Tekstilshchik
- Full name: Futbol'niy Klub Tekstilshchik Kamyshin
- Founded: 1958
- Ground: Tekstilshchik Stadium, Kamyshin
- Capacity: 10,000
- Chairman: Sergey Garkavenko
- Manager: Vladimir Pavlov
- League: Volgograd Oblast Championship
- 2021: 3rd
| Home colours | Away colours |

= FC Tekstilshchik Kamyshin =

Russian football club

FC Tekstilshchik Kamyshin (Russian: Футбольный клуб «Текстильщик» Камышин; Futbol'niy Klub "Tekstilshchik" Kamyshin) is a Russian football club based in Kamyshin, Volgograd Oblast.

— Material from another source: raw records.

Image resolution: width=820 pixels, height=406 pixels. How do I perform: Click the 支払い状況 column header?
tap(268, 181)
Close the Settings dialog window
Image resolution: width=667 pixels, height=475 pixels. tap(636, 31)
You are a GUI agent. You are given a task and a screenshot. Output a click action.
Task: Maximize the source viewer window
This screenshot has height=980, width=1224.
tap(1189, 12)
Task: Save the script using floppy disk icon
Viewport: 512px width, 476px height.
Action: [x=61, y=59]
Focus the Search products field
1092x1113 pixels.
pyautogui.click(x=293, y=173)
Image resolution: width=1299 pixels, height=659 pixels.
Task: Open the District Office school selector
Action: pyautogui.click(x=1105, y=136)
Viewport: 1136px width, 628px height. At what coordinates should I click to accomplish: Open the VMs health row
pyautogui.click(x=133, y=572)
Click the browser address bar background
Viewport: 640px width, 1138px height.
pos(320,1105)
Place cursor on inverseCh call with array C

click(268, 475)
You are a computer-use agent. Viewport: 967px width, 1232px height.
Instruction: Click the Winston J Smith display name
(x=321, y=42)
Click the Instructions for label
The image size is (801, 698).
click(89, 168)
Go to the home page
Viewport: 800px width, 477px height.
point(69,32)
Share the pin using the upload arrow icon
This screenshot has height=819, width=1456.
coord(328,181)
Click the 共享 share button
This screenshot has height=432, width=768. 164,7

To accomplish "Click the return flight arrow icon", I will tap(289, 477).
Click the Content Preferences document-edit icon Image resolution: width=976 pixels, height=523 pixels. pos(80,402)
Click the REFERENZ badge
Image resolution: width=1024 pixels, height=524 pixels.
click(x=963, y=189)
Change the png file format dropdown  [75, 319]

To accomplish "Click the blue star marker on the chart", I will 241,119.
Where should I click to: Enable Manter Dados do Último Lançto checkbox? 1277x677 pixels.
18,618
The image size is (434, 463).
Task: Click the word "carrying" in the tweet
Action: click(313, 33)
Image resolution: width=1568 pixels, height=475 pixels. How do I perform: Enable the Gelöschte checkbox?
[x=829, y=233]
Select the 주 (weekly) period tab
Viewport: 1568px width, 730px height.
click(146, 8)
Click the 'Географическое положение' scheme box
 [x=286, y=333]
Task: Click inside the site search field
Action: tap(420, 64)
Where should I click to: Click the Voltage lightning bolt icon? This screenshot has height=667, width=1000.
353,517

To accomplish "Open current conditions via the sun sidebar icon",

In the 1990s the club spent five seasons in the Russian Top Division and played in the UEFA Cup.

==History==
Tekstilshchik played in the Soviet Second League since 1988 and were promoted to the First League after the 1990 season. After finishing 11th in 1991 they were entitled to enter the Russian Top Division formed after the dissolution of the USSR. In 1993 Tekstilshchik finished fourth in the league, achieving the best result in the club's history. In 1996–1997 the club suffered two consecutive relegations (17th in Top Division in 1996, 19th in First Division in 1997). They were then excluded from the Second Division Volga Zone midway through the 1998 season for not paying their participation fee, thereby dropping into the fourth-level KFK (Amateur) League. In 2000 the former top-flight club finished last in the Amateur League Black Earth Zone and so bottom of the entire Russian football pyramid.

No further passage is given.